Falor paled at that and said, “Yes, Master Corix. Are the wrappings tight enough?”

Corix nodded. She stood and ran a hand through her short grey hair.

Cernot looked at her, swallowed, and spoke. “Perhaps we should go forward on the road, Master. That’s the only place I don’t feel the fear.” He was a big lad, helpful in carrying the litter but too eager to act.

“No,” Corix said, and then reluctantly explained her decision at the sight of his worried face.

“You heard what she said,” Corix reminded him, and pointed at the unconscious woman on the litter. Her clothes were bloodstained, and one arm was roughly splinted. “Between what she reported and what we have seen and felt, I don’t trust an easy escape.

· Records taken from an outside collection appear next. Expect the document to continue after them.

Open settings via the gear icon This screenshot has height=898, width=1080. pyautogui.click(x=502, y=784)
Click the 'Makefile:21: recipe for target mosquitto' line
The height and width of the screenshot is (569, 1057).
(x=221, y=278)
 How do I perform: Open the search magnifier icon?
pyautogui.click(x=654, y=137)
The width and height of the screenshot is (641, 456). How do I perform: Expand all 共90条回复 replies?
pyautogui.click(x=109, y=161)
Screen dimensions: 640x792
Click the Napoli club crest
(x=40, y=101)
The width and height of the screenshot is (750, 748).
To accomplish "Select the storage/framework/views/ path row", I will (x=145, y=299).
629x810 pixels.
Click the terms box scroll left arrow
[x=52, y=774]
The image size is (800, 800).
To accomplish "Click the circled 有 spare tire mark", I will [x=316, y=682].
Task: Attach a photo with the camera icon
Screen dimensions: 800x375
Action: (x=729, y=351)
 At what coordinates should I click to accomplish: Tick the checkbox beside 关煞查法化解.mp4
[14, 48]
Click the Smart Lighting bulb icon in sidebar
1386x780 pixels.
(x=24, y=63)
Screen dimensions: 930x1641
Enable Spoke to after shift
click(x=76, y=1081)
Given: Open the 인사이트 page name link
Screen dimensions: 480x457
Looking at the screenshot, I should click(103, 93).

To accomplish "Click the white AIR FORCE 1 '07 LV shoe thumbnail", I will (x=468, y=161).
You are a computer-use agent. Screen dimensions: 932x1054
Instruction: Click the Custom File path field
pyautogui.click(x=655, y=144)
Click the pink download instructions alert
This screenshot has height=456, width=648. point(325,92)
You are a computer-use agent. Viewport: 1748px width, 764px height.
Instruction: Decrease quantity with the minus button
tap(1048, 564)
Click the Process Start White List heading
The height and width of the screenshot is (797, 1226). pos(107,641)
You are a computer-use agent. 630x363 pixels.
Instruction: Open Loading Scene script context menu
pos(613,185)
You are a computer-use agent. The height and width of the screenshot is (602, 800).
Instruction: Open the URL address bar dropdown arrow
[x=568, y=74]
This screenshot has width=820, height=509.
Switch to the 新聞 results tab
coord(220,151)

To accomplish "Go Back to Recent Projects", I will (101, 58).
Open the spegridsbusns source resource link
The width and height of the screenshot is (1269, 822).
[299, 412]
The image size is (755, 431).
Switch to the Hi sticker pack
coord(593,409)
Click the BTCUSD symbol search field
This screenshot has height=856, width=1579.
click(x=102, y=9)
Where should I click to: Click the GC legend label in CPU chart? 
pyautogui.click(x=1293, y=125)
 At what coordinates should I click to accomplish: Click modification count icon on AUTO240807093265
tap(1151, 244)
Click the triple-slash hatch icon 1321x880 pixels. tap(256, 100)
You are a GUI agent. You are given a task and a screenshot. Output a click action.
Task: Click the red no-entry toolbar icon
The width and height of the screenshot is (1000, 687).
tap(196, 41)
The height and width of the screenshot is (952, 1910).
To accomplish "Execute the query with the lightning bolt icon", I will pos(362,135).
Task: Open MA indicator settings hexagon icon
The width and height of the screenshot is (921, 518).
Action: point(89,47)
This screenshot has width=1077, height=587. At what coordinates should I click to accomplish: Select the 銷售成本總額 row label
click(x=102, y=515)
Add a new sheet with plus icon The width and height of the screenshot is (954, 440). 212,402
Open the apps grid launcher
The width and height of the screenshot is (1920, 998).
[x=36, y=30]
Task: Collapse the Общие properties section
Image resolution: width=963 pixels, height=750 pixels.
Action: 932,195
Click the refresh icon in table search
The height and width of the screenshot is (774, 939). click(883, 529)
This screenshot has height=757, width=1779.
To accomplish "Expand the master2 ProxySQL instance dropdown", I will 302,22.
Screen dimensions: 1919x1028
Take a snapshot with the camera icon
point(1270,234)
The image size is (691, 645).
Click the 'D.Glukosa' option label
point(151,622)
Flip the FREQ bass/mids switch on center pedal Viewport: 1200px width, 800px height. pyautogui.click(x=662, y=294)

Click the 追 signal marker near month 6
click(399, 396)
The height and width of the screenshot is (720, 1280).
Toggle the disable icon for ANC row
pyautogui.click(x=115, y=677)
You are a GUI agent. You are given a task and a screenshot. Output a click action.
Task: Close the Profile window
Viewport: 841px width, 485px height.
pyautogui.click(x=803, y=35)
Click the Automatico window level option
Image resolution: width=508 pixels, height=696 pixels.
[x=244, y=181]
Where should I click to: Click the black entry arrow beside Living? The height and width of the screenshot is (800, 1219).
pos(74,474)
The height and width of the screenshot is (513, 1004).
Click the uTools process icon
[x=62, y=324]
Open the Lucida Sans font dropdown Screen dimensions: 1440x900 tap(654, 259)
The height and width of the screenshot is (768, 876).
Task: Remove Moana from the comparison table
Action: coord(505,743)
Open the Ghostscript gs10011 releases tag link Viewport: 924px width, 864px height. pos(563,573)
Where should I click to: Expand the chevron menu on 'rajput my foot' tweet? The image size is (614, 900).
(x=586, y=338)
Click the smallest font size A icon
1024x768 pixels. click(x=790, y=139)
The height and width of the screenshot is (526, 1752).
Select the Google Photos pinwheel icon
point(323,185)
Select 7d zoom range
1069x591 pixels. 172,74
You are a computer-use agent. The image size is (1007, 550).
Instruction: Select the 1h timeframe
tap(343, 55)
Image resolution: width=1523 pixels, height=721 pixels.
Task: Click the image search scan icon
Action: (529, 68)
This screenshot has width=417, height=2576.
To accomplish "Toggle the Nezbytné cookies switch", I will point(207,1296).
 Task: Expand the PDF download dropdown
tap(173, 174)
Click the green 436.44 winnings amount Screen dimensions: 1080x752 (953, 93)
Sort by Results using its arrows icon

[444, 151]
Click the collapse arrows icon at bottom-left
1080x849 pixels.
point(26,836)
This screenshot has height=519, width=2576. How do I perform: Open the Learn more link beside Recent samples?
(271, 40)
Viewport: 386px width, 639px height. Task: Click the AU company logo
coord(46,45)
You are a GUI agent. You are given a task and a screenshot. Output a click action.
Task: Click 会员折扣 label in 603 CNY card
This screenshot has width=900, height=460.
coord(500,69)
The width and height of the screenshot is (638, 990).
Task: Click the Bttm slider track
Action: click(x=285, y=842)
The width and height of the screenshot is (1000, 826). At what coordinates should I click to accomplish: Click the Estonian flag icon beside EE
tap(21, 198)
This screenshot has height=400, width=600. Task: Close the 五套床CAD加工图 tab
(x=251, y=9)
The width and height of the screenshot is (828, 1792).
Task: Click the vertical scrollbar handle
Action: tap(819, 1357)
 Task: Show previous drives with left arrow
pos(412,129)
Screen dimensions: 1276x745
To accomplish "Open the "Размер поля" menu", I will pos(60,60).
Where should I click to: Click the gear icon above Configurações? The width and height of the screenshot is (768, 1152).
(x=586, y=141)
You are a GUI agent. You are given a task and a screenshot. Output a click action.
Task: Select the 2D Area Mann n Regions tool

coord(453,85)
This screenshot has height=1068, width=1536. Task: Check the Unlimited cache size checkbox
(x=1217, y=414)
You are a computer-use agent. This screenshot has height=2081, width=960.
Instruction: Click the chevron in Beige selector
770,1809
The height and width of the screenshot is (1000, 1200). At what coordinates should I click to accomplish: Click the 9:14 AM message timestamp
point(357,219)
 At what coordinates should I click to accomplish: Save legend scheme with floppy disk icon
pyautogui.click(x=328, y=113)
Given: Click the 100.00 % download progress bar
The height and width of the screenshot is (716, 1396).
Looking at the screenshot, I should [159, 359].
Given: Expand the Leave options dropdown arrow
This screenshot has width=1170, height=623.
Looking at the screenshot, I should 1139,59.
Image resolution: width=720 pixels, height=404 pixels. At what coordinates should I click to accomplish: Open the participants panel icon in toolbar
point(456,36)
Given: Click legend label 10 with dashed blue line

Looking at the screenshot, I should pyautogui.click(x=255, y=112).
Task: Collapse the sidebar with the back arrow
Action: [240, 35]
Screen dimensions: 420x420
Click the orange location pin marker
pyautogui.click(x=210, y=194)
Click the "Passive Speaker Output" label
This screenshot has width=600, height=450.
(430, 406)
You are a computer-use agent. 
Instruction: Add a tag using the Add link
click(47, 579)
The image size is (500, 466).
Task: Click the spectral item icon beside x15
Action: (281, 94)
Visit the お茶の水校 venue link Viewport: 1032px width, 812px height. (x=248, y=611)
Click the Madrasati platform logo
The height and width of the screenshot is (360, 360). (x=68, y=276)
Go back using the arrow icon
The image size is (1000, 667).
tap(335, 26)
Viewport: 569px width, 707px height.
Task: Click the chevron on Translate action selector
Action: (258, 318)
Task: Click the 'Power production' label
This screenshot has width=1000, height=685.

It might be a trap that closes its claws on us just as we think we’re safe.”

Falor stood up, gripping her spear. “So it’s true then? It’s the Caller Demon we heard of from Shirath?”

“Or something worse,” Corix said. “Something much worse, I fear. Give me your pickaxe, and you, tie your spear to the litter. We’ll cross the river here, where the current slows a bit.”

A very little bit, thought both Falor and Cernot, but Master Corix was not a Bane to be denied. They picked up the litter, and the woman moaned.

“Will she live, Master?” Falor asked. Corix turned back from where she stood at the bottom of the bank, one booted foot in the current.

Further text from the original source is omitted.